The 23,000-square-foot store opened Friday. It's one of the world's largest Apple retail venues, with more than 300 employees, and the fifth Apple store in New York City.

Company representatives offered the media a preview on Wednesday, demonstrating products and services.

"It's all about putting the customer in charge," said Bob Bridger, the company's vice president for retail real estate and development.

And it's all about making money — an estimated $100 million or more in sales a year, according to business analysts.

The owner of the space, the Metropolitan Transportation Authority, which runs the city's bus and subway system, says Apple Inc. is paying $180 per square foot for its lease — slightly less than the $200-per-square-foot top rate at the century-old Manhattan train hub.

By leasing to Apple, the MTA says it is quadrupling the rent for Grand Central's east balcony and an adjacent one overlooking the cavernous main concourse with its famed night-sky ceiling.
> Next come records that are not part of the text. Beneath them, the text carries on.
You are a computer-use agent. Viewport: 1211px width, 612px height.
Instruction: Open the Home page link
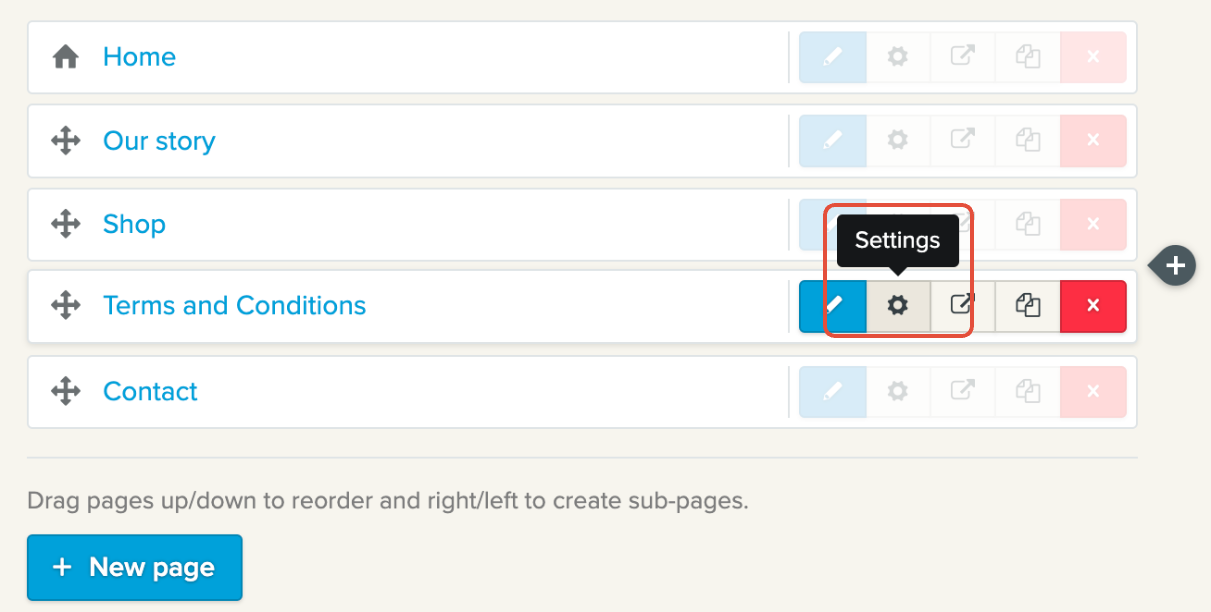[139, 57]
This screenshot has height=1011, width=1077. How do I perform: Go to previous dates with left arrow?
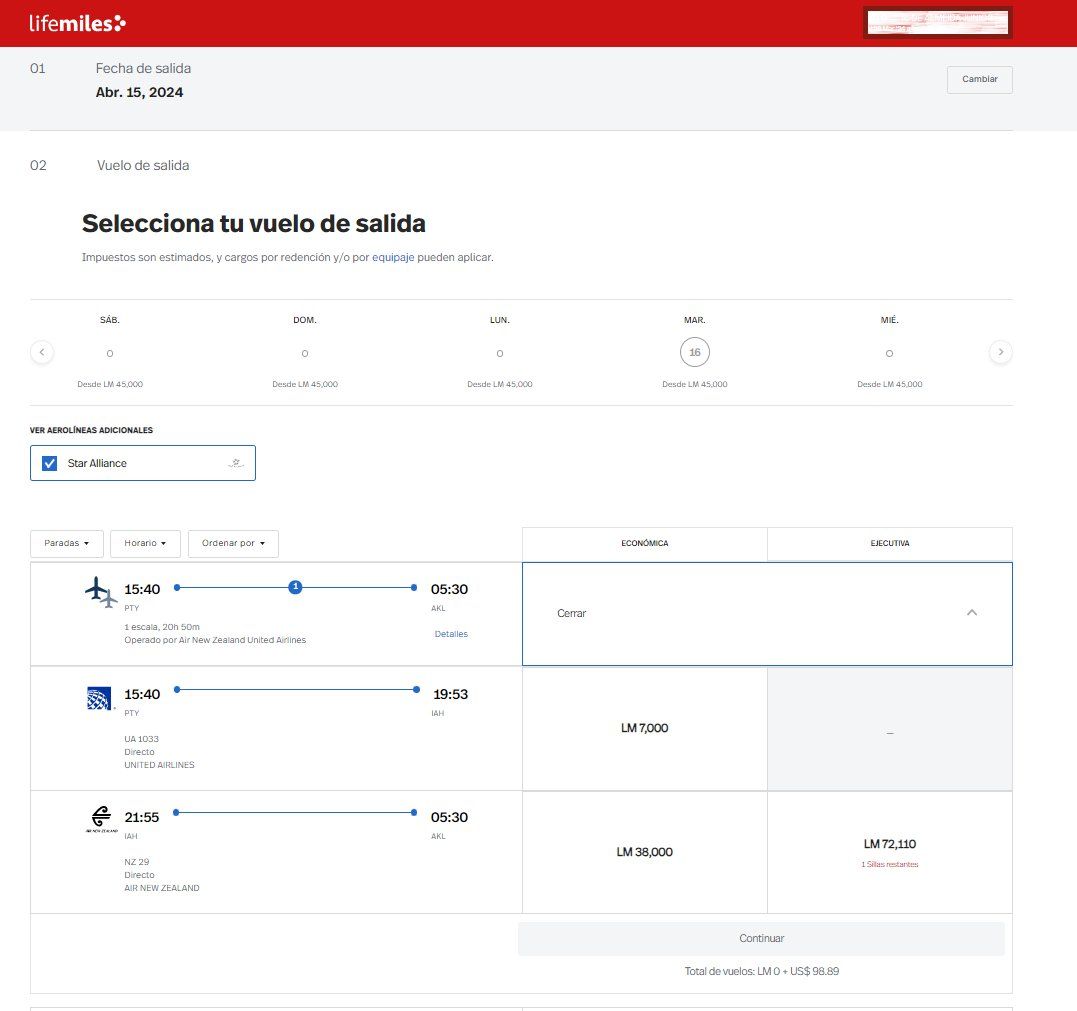click(42, 352)
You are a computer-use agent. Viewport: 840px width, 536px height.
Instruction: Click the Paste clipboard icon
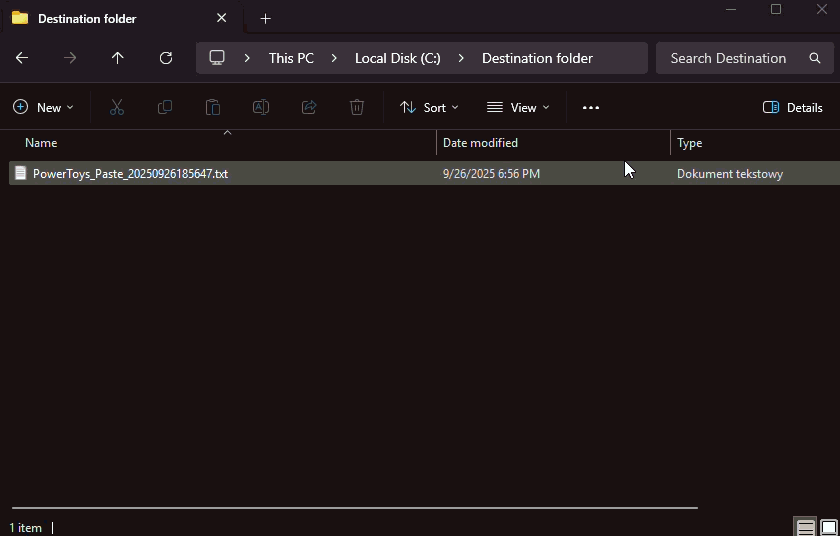point(213,107)
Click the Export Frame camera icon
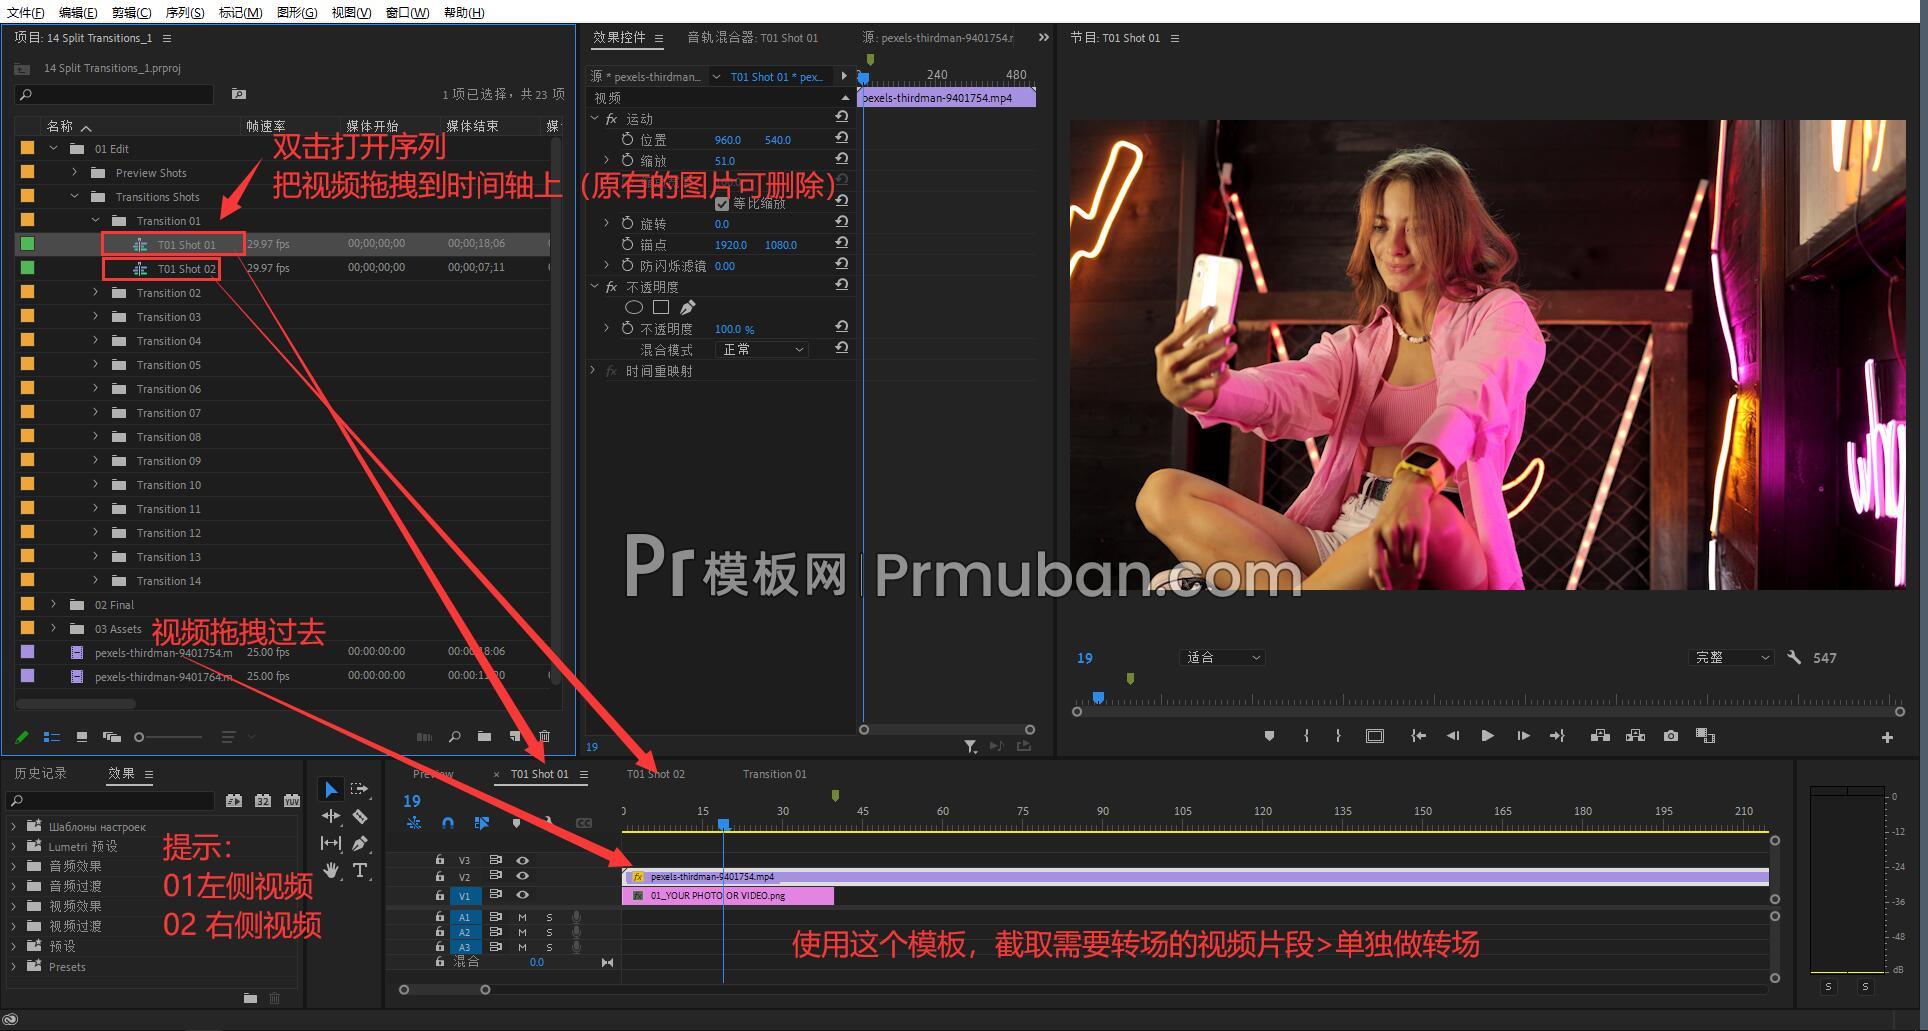1928x1031 pixels. 1669,735
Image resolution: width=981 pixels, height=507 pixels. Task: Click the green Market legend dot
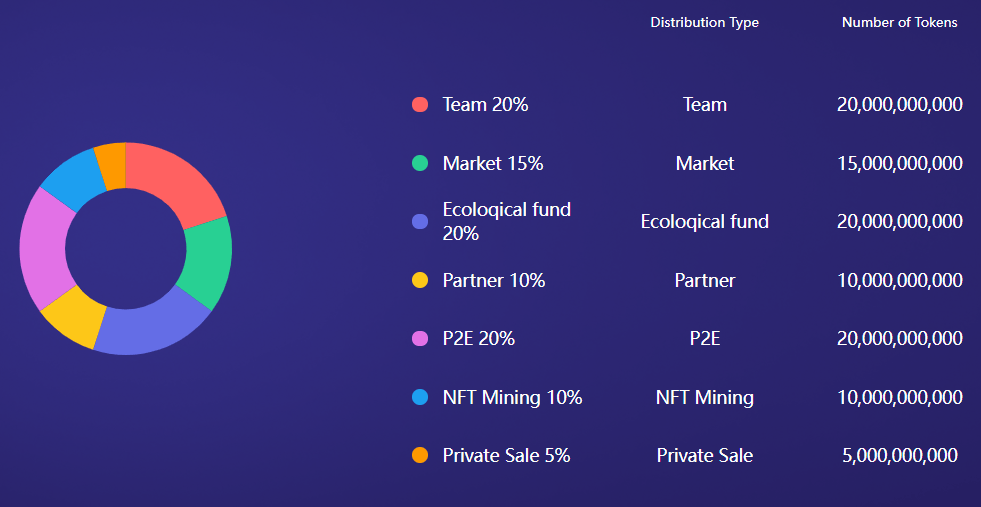[420, 163]
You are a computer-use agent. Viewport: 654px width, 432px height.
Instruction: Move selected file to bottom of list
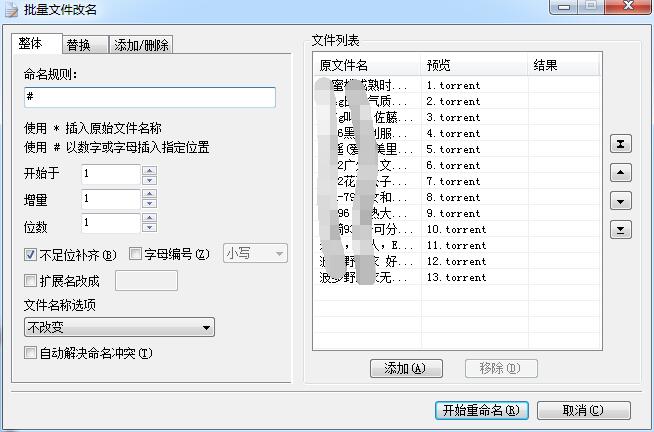click(x=620, y=230)
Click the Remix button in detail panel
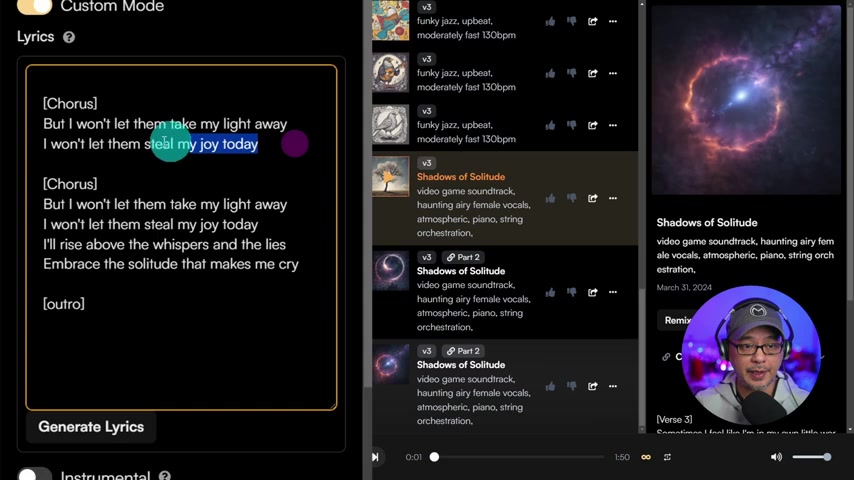This screenshot has height=480, width=854. [677, 320]
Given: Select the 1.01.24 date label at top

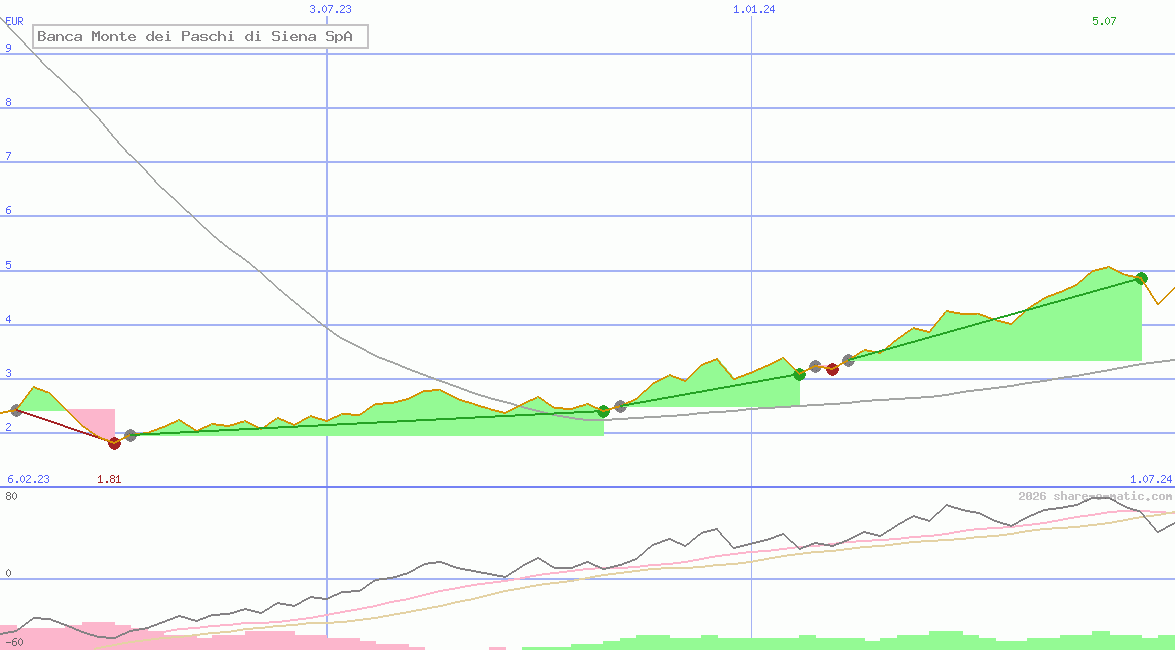Looking at the screenshot, I should [x=754, y=9].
The store includes a basement storage area that was never leased before.

The transit agency says the draw of the Apple name promises to increase foot traffic to other businesses at the terminal, which is visited by about 750,000 people daily and is home to the Metro-North commuter railroad.

The company is counting on commuters who ride Metro-North from Westchester County. They can order an item on their cellphone, and it'll be waiting for them when they get off the train.

The Grand Central store offers one feature not available at any other Apple store: 15-minute training sessions for rushed New Yorkers.

Apple, behind Macintosh computers and such iconic products as the iPod, the iPad and the iPhone, signed a 10-year lease with the MTA for the space once occupied by Charlie Palmer's Metrazur restaurant, which got $5 million from Apple to clear out early.

MTA spokesman Aaron Donovan said the $180-per-square-foot cost reflects the $5 million payment to the restaurant, plus Apple's $2.5 million capital investment in the space and a $1.1 million annual rate that will rise each year of the lease.

Apple will not share any portion of its revenue with the MTA, as do other retailers at the terminal.

Donovan said Apple is considered an anchor tenant at Grand Central — equivalent to a prominent store in a mall that serves as an attraction surrounded by smaller retailers. Typically, an anchor tenant doesn't share revenue.

The MTA, when asked to respond to questions about whether it had cut Apple a special deal, issued a statement saying there was nothing improper about the lease contract.

The spotlight on the latest Apple store accompanies the intense public profile of the Cupertino, Calif.-based company in the wake of the October death of its founder, Steve Jobs.